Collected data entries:
_ _ _ _
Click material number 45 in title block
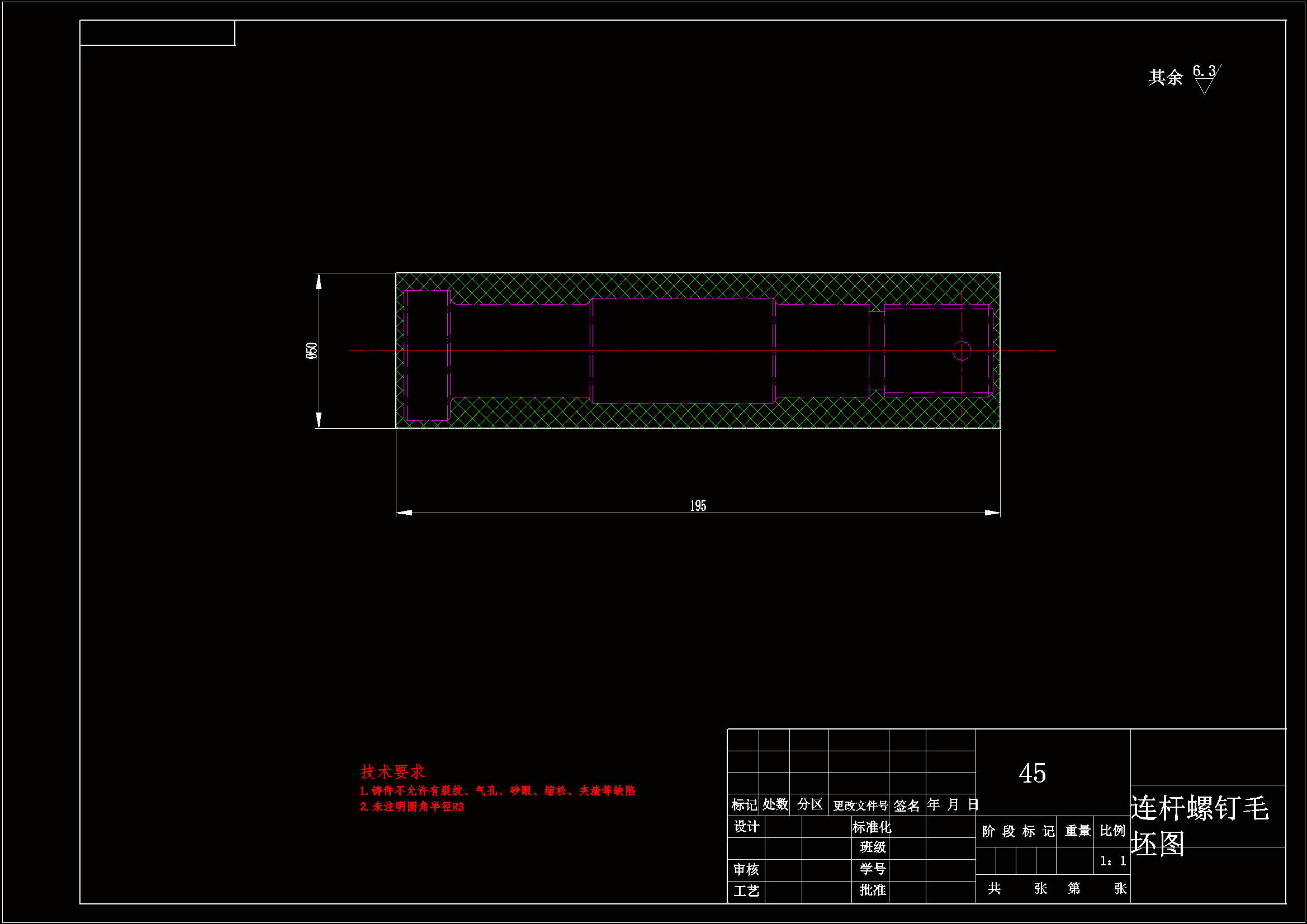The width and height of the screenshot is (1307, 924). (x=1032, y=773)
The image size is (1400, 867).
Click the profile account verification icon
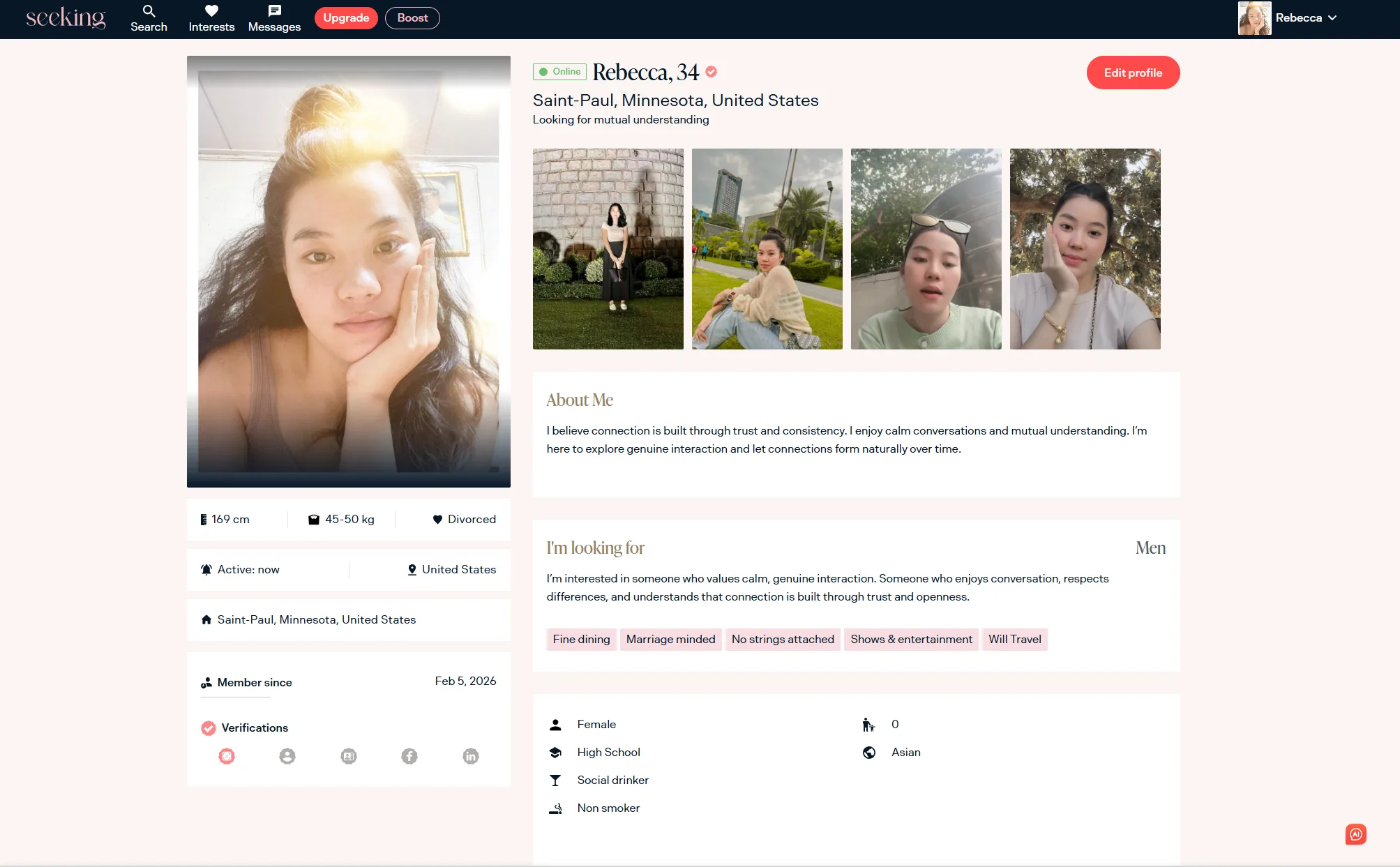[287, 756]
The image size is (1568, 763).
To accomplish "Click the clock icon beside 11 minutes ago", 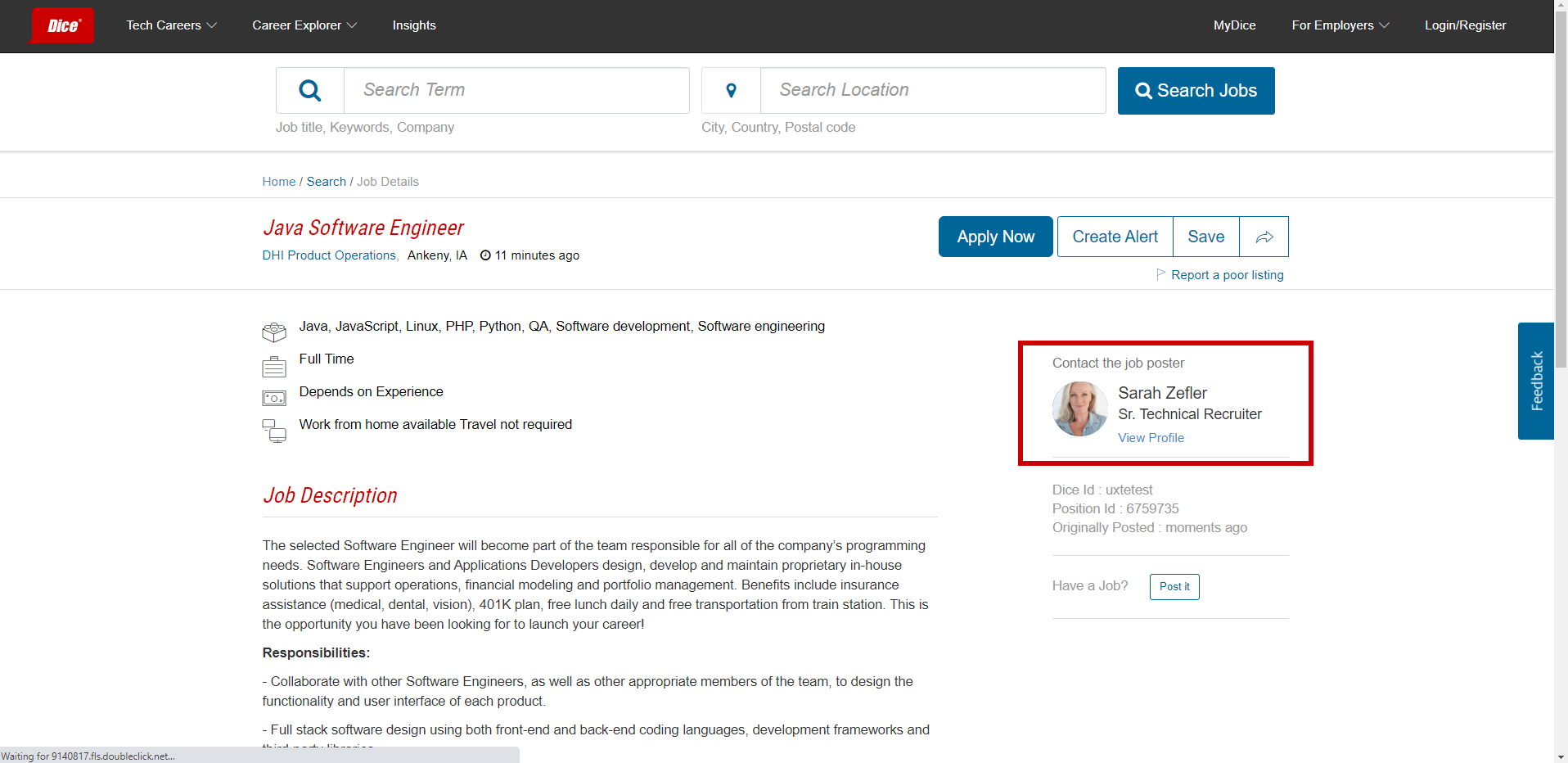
_ _ _ _
Work to complete:
Repeat each record exactly as shown above, dropping all images.

Solution:
Click material number 45 in title block
The width and height of the screenshot is (1307, 924). (x=1032, y=773)
The image size is (1400, 867).
Click the profile account verification icon
[287, 756]
The image size is (1568, 763).
To accomplish "Click the clock icon beside 11 minutes ago", 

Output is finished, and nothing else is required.